Yaakov Yitzchak Rabinowicz of Peshischa (Yiddish: יעקב יצחק ראבינאוויטש פון פשיסחא; c. 1766 – October 13, 1813) also known as the Yid Hakudosh (lit. 'the Holy Jew') or the Yehudi was the founder and first Grand Rabbi of the Peshischa movement of Hasidic philosophy, and an important figure of Polish Hasidism. The leading disciple of Yaakov Yitzchak of Lublin, the Yehudi preached an "elitist" approach to Hasidism, in which he paired traditional Talmudic learning with the highly spiritual Kavanah of Hasidism. He encouraged individuality of thought, which brought his movement into conflict with the Hasidic establishment. Nevertheless, several of his teachings would go on to influence large percentages of modern Hasidism. Following his death in 1813, he was succeeded by his main disciple Simcha Bunim of Peshischa, who increased his movement's influence tenfold. The Yehudi is the patriarch of the Porisov and Biala Hasidic dynasties.

==Early life==
Yaakov Yitzchak Rabinowicz was born in 1766 in Przedbórz, Poland. His father Asher Rabinowicz of Przedbórz was a maggid and the Av Beit Din of Przedbórz. His father was the great-grandson of Isaac HaLevi Segal, who was in part, the great-grandson of Eliezer Treves of Frankfurt who was a descendant of Rashi. In his early years, he studied under David Tevele of Lissa and Aryeh Leib Halperin whom he followed to Opatów, where he was introduced to Hasidism by Moses Leib of Sasov. He spent several years teaching in the local yeshivot and married Braindel Koppel, the daughter of the wealthy innkeeper Jacob Koppel of Opatów. Following this, he became a disciple of David of Lelov who convinced the Yehudi to travel to the Hasidic court of Yaakov Yitzchak Horowitz (the Seer) in Lublin. During his time in Lublin, the Yehudi soon becoming the leading disciple of the Seer, who affectionally called him the "Yehudi" so that he would not be called by his rebbe's name. As the Seer became preoccupied with the responsibilities of mass movement he began directing newly arrived young scholars visiting Lublin into the care of the Yehudi. However, over time, the Yehudi began to greatly resent the atmosphere in Lublin. In the court of the Seer, the rebbe served as the impetus of God and worked within a mystical and kabbalistic framework. The Yehudi began to detest the all-encompassing role in which the Seer played within his follower's lives, and so he founded his own religious movement based in Przysucha (Peshischa).

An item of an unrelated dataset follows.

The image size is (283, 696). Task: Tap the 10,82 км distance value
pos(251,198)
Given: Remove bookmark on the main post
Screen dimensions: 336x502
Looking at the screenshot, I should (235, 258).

Several of the Seer's most distinguished disciples followed the Yehudi to Przysucha, such as Simcha Bunim of Peshischa and Menahem Mendel of Kotsk. This break from the Seer was dramatically recounted in Martin Buber's "Gog Und Magog".

== Rabbinic position ==
The Yehudi believed that an individual should always examine his intentions, and if they are corrupt he should cleanse them through a process of understanding, once famously saying "God's seal is 'truth,' it can not be forged, since if it is forged it is true no more". It was this fundamental belief in individuality and autonomy of self which resulted in a continuous dispute between the Seer and the Yehudi. The Seer believed that it was his duty to bring an end to the Napoleonic wars, by using Kabbalah, and asked the Yehudi to join this spiritual endeavour, the latter refused, believing that one finds redemption through a highly personal process of self-cleansing. The Yehudi believed that humility is the core virtue of a person who truly knows himself, recognizing his own imperfection. He also believed that one should not be influenced by the status quo as it can lead to impure motives. The Yehudi stated that "Each person should have two sides, after showing one to himself he will not be troubled by others and will be able to show the other to the rest of the world" In this, the Yehudi expresses the fundamental ideal of authenticity. Believing that if one has faults, they should be open about said faults instead of living in a place of shame.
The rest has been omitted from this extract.